Justice S N Dhingra, while quashing criminal proceedings against the woman's in-laws, said "This is not a case where she had not submitted to the jurisdiction of the US court or the court had no jurisdiction.

"Once a competent court has passed an order in respect of return or exchange of dowry articles, no offence can be tried for the same articles in India."

Dhingra said "She lodged the FIR only to settle her personal scores. Criminal law cannot be allowed to be used to settle personal scores, neither can the courts be allowed to be used as tools."

In this case, the woman married a US-based NRI in 1993 and went with him to America, where she alleged that her husband used to harass her.

Five years after their marriage, the husband filed for divorce in a US court and the wedding was dissolved in 1999.

Source: Economic Times

Same story with a twist:

NRIs can't file vague police reports in India: court

The Delhi High Court has said that NRIs cannot file "vague" criminal complaints in India to settle scores with their relatives after losing a case in their country of residence. While quashing a complaint against Kanchan Gulati by her divorced daughter-in-law, Justice S N Dhingra said: "The court should exercise its discretion. Criminal law cannot be allowed to settle the personal score of a complainant who lost her case in a US court."

Quashing the complaint of Anuja Gulati, the court said: "She lodged the complaint to settle her personal score. The complainant was not in India, where her mother-in-law was staying, during the period between 1993-2002."

Anuja, the former wife of Anuranjan Gulati, a computer engineer based in Milwaukee, had filed an FIR with the Delhi Police alleging that her in-laws were torturing her and not returning her property and dowry that was in joint names.

Anuja lost a divorce case filed in the US and has been legally separated from her husband since 1999.

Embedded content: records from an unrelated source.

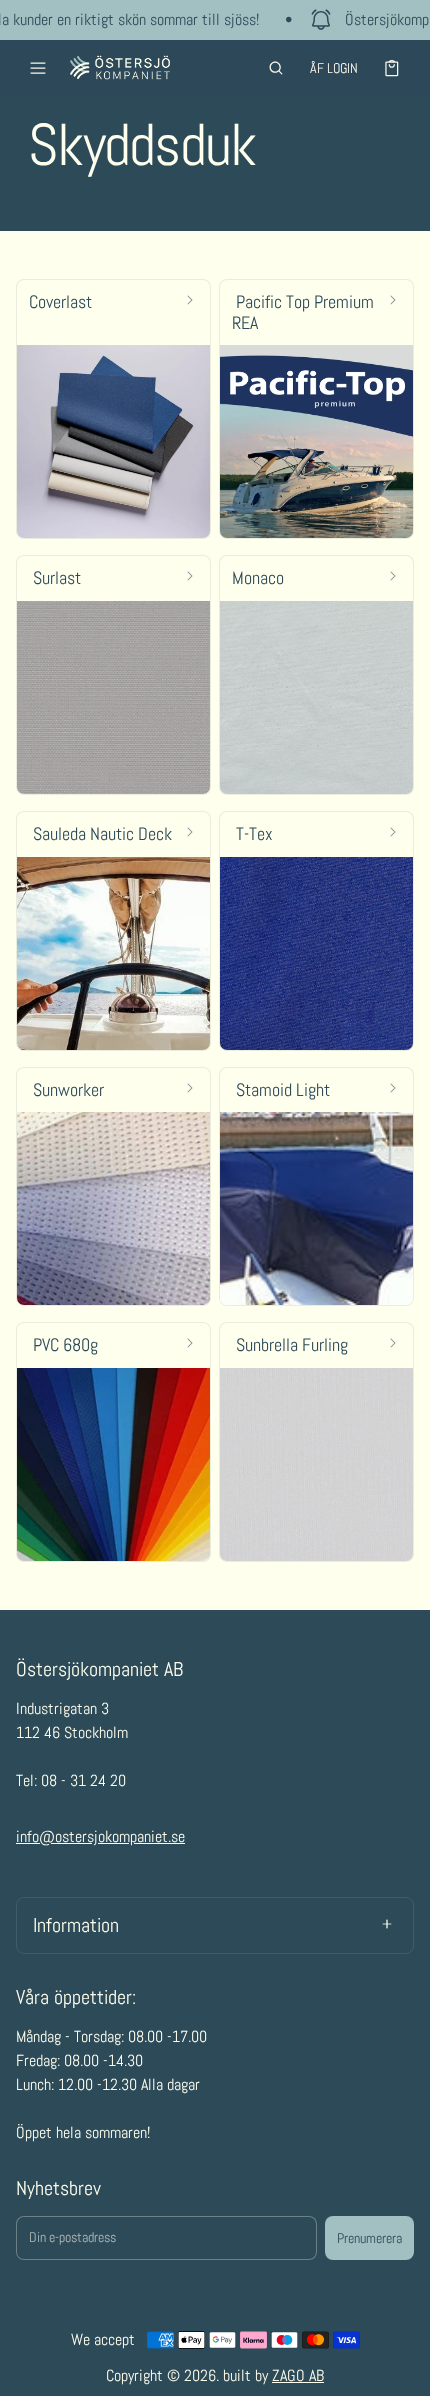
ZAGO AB (298, 2375)
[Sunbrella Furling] (316, 1442)
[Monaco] (316, 675)
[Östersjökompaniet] (120, 67)
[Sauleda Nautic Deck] (113, 931)
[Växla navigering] (38, 68)
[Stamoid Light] (316, 1187)
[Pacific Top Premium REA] (316, 409)
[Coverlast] (113, 409)
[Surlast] (113, 675)
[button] (276, 68)
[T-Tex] (316, 931)
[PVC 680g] (113, 1442)
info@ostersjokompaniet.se (100, 1836)
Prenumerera (369, 2238)
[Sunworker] (113, 1187)
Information (76, 1925)
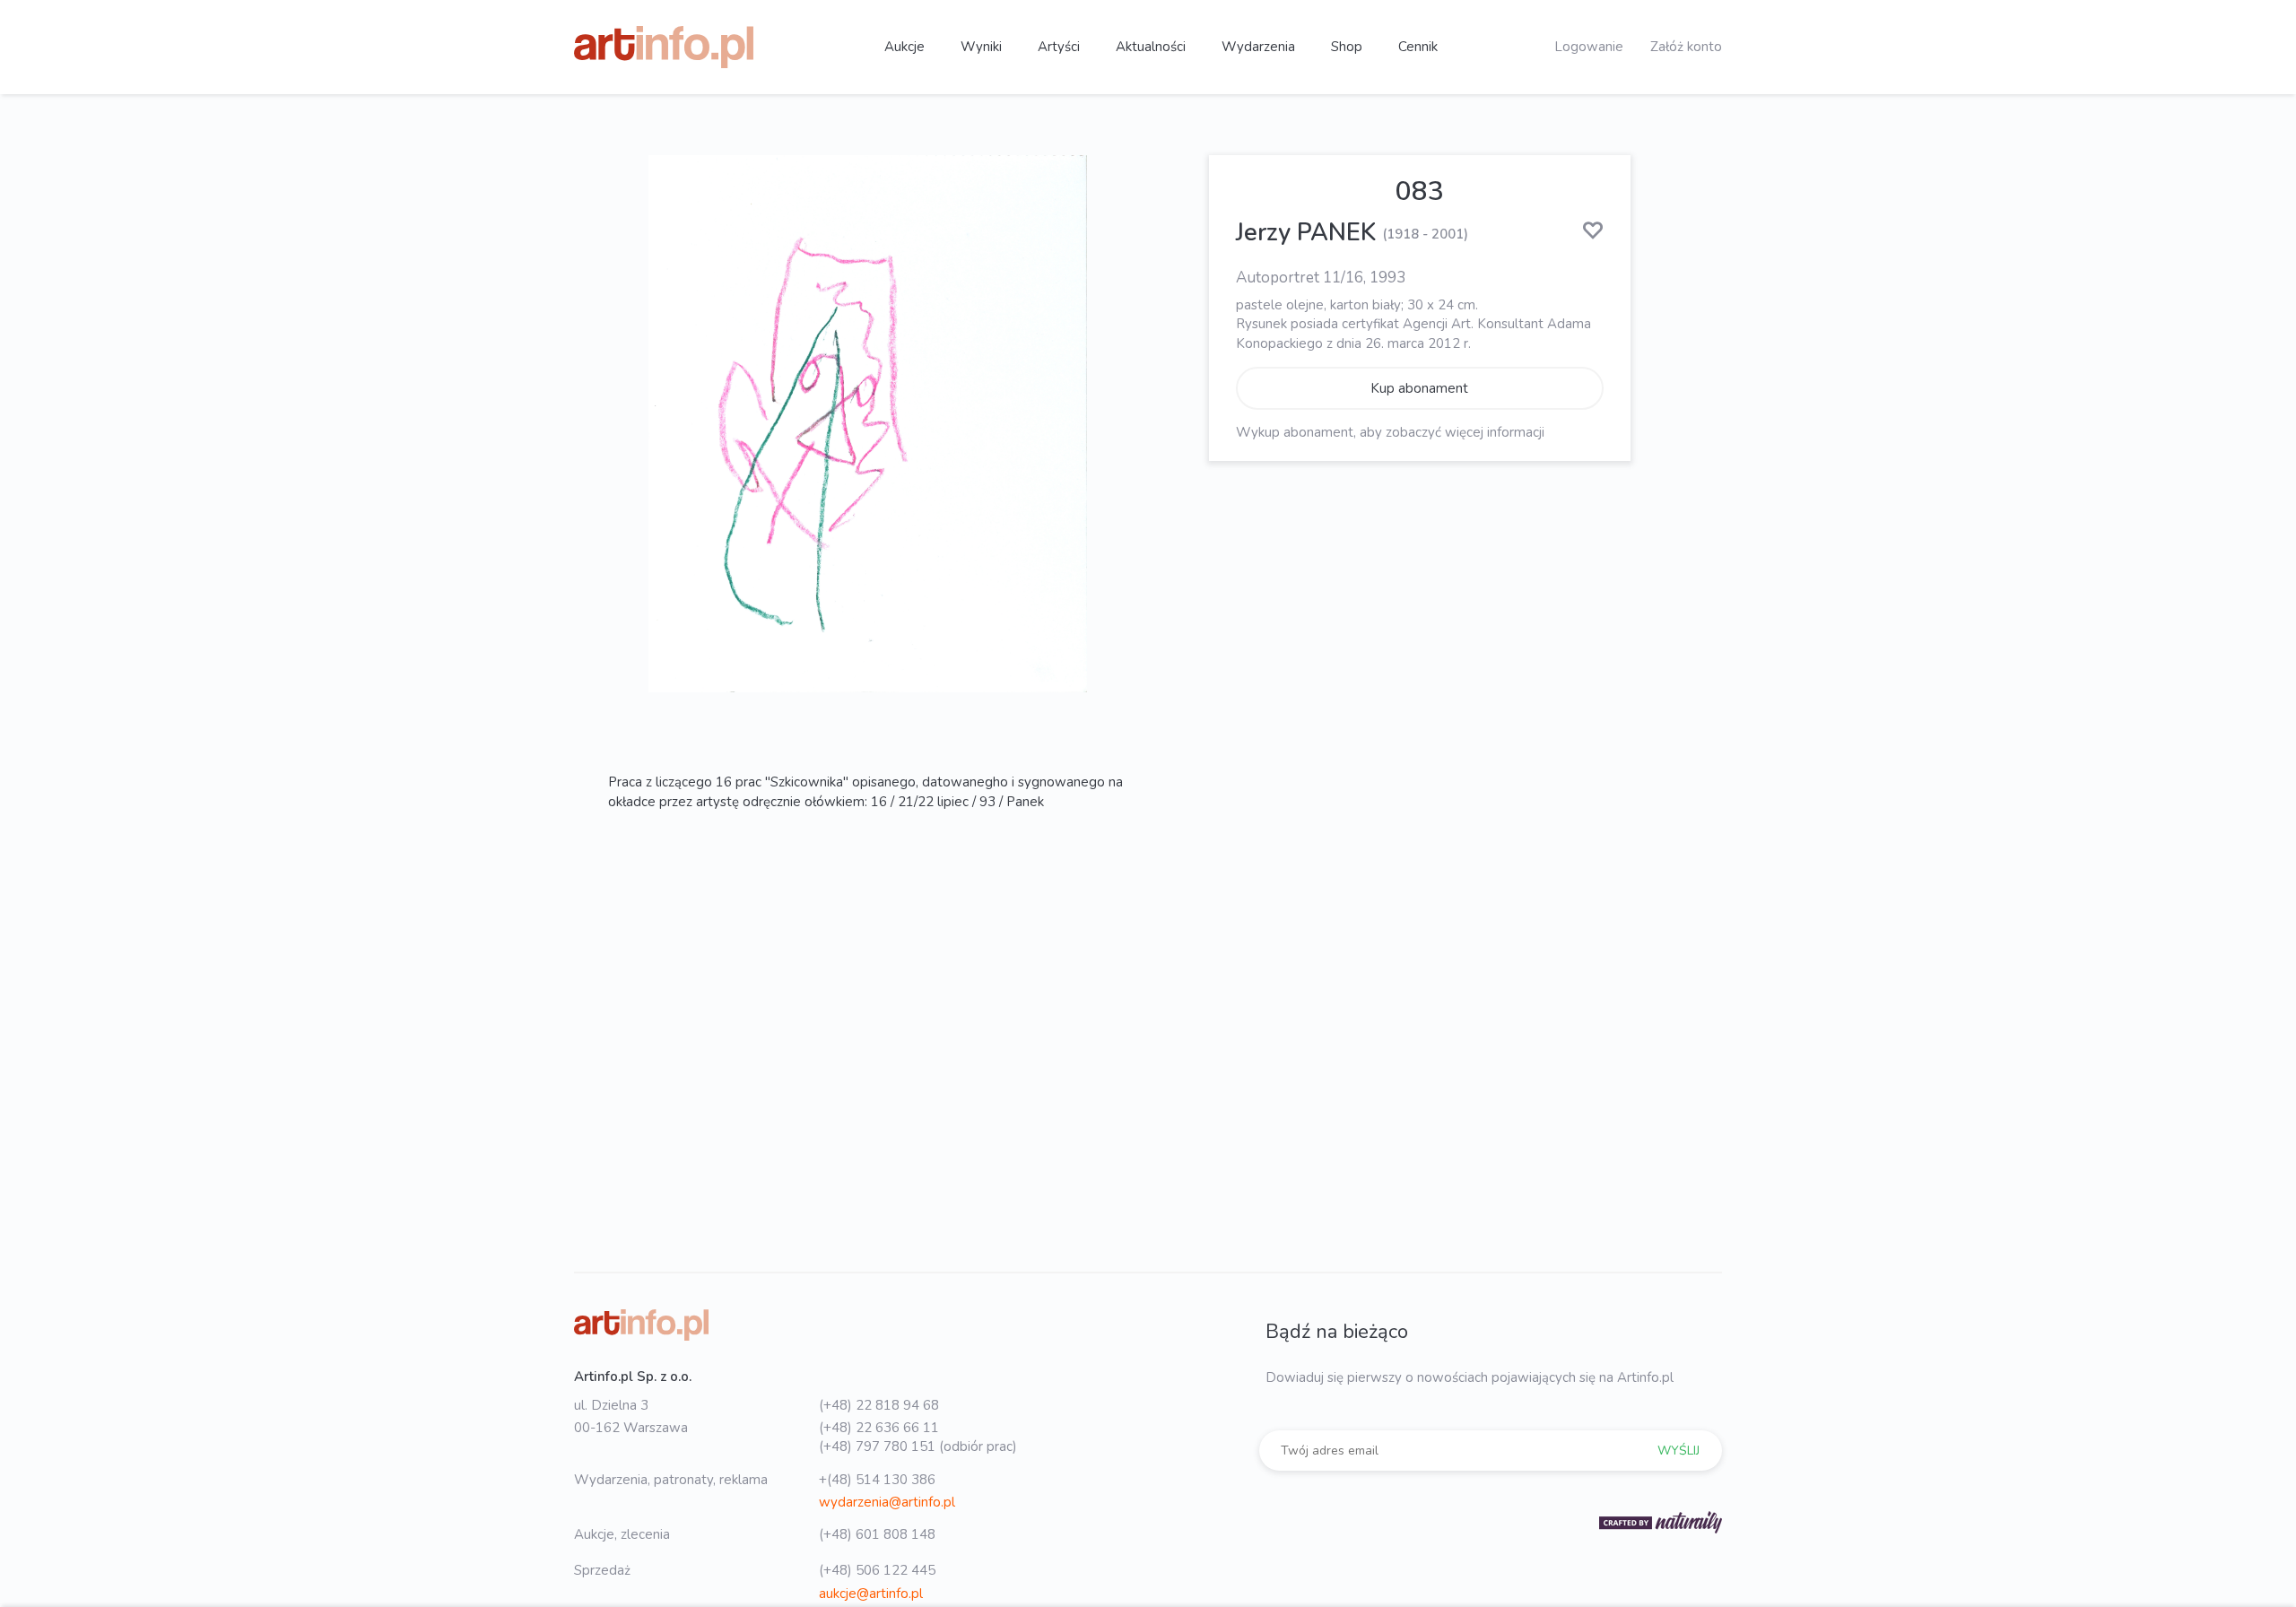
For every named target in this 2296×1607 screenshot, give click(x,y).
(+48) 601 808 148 (877, 1534)
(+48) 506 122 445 (877, 1570)
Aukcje (904, 47)
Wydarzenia (1258, 47)
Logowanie (1588, 47)
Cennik (1418, 47)
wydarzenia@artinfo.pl (887, 1502)
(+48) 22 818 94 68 (879, 1405)
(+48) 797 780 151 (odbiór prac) (918, 1446)
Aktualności (1151, 47)
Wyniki (981, 47)
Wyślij (1678, 1450)
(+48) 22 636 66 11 (879, 1428)
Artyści (1059, 47)
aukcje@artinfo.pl (871, 1594)
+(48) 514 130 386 (877, 1480)
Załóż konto (1686, 47)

"This is not a case where she had not submitted to the jurisdiction of the US court or the court had no jurisdiction. Once a competent court has passed an order in respect of return or exchange of dowry articles, no offence can be tried for the same articles in India," Dhingra said in an order pronounced earlier in the week but has only now been made public.

Anuja was married to her US-based NRI husband in 1993 and went with him to America, where she alleged that her husband used to harass her. The husband filed for divorce in a US court five years after their marriage and the wedding was dissolved in 1999.

The court observed that during the period, the mother-in-law neither stayed in the US with Anuja nor in New Delhi. The complaint did not have any basis and was not substantiated by any evidence, the court observed.